:: EXERCISE INPUT ::

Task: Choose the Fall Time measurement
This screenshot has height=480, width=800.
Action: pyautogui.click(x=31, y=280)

:::
:: EXERCISE INPUT ::

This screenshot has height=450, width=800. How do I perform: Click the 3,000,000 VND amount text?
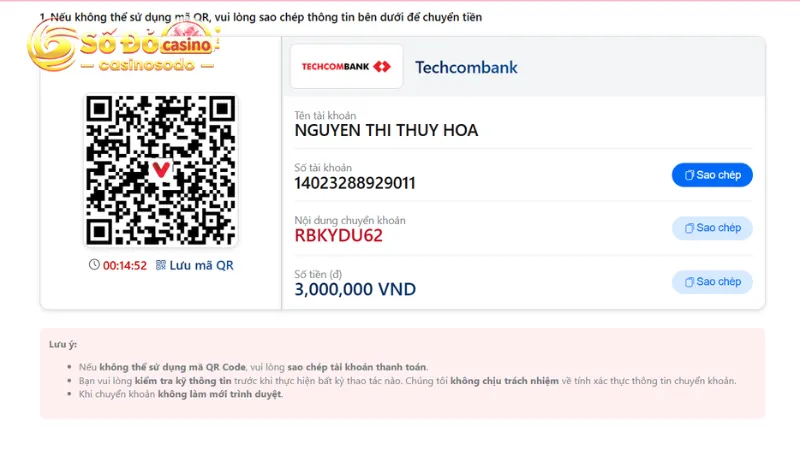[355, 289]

:::

*THE TASK*.
Put the material from the line with "Task: Choose the Fall Time measurement" up to and including the line with "Action: pyautogui.click(x=31, y=280)" into a JSON list of strings, one string per line, with blank lines left out.

*ANSWER TO THIS EXERCISE*.
[
  "Task: Choose the Fall Time measurement",
  "This screenshot has height=480, width=800.",
  "Action: pyautogui.click(x=31, y=280)"
]